WHAT THE EXERCISE ASKS: Retype the entries. Match them exactly.

===== DATA FOR ANALYSIS

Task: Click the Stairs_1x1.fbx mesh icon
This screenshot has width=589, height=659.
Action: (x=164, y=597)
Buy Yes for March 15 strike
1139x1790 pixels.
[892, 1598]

==========

REPLY:
Task: Click the Stairs_1x1.fbx mesh icon
This screenshot has width=589, height=659.
Action: (x=164, y=597)
Buy Yes for March 15 strike
1139x1790 pixels.
[892, 1598]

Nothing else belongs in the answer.